# Project Planning Stage (Individual)

For this project, I will be working with log data from a Minecraft server
about the players and the sessions played on the Minecraft server to come to a conclusion about
the question:
“Can a player's experience and age predict their average session length in the session dataset?”

In [None]:
library(tidyverse)
library(lubridate)

players <- read_csv("players.csv")

sessions <- read_csv("sessions.csv")

glimpse(players)
glimpse(sessions)

In [None]:
sessions_duration <- sessions |>
    mutate(
        start = dmy_hm(start_time), end = dmy_hm(end_time),
        duration_min = as.numeric(difftime(end, start, units = "mins")))

avg_session <- sessions_duration |>
    group_by(hashedEmail) |>
    summarize(
        avg_session_mins = mean(duration_min, na.rm = TRUE),
        n_sessions = n(),
        .groups = "drop")

data_analysis <- players |>
    left_join(avg_session, by = "hashedEmail") |>
    filter(!is.na(Age), !is.na(avg_session_mins))

glimpse(data_analysis)

# Data Description:

For this report I'm using one combined data set that comes from information about each player and information about their player sessions.

The "players" table has one row per player and it includes things like age in years and experience levels. The "sessions" table has one row per play session and records the start and end time of the session. Using the times given from the "sessions" table, I created the variable 'duration_min' that measures how long each session lasted in minutes. 

From there, I summarized this to get the average session minutes using the average session length for each player and the number of sessions they had. Then, I joined the tables together to form the variable 'data_analysis'. Players with a missing age or no recorded sessions were dropped as they had nothing to be calculated. Conclusively, most players in the 'data_analysis' were teenagers or young adults (with a few outliers).
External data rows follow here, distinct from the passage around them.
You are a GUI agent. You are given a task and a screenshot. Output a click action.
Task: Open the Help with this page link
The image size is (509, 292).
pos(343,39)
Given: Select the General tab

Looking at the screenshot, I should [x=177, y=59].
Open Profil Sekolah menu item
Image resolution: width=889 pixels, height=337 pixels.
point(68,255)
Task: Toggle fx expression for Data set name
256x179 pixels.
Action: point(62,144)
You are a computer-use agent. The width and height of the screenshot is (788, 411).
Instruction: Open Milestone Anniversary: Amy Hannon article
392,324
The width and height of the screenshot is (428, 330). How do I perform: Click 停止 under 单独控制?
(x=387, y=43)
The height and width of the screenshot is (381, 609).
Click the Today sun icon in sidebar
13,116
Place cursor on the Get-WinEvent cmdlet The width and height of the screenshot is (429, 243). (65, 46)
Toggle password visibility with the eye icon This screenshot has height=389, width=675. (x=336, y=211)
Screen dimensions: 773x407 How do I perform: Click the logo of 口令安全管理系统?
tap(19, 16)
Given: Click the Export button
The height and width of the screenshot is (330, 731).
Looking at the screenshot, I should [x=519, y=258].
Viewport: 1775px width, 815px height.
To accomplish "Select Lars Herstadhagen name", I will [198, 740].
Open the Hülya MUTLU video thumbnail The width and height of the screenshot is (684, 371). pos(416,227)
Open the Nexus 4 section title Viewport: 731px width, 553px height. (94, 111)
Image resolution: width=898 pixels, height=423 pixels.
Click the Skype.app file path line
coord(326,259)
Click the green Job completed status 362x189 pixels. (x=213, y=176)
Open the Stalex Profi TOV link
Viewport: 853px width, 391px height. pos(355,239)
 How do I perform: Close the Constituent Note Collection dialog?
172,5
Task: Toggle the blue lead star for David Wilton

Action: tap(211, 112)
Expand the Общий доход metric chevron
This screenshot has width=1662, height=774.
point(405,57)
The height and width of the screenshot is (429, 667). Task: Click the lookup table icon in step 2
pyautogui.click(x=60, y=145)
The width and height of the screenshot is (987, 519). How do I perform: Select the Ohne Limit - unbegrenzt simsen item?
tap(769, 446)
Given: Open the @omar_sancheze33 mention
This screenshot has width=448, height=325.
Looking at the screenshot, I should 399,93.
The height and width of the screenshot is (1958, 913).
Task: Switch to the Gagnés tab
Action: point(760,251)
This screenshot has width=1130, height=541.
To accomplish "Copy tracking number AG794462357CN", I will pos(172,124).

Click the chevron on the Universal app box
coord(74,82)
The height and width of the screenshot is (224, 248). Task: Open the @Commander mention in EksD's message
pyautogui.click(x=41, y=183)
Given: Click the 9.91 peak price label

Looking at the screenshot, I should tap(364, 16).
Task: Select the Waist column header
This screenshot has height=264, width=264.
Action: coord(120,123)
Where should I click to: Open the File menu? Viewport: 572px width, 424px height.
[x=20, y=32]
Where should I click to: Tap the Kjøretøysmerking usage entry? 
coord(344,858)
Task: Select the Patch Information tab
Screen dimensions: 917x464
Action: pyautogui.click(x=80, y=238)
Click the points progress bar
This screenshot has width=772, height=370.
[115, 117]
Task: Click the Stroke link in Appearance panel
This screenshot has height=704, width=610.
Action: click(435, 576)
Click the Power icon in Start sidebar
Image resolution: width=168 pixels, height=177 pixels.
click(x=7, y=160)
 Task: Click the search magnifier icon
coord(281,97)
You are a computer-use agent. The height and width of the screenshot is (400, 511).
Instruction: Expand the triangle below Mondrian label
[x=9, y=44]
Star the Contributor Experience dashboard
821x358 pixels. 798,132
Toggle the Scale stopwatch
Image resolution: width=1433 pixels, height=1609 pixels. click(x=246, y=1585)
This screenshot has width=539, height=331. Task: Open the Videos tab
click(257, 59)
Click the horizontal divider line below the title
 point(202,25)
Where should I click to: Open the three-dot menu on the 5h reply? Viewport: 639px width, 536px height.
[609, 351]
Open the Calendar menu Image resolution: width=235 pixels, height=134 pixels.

Their session lengths had variety with there being many short sessions and a few longer ones.

In [None]:
data_analysis |>
    summarize(
        mean_age = mean(Age, na.rm = TRUE),
        mean_avg_session = mean(avg_session_mins, na.rm = TRUE),
        mean_n_sessions = mean(n_sessions, na.rm = TRUE),
        mean_played_hours = mean(played_hours, na.rm = TRUE))

# Questions:

The *broad question* being addressed is: "How do player characteristics link to how much time someone typically spends playing on this Minecraft server?"

*Specific question*: "Can a player's experience level and age help predict their average session length (minutes)?"

This question fits the data well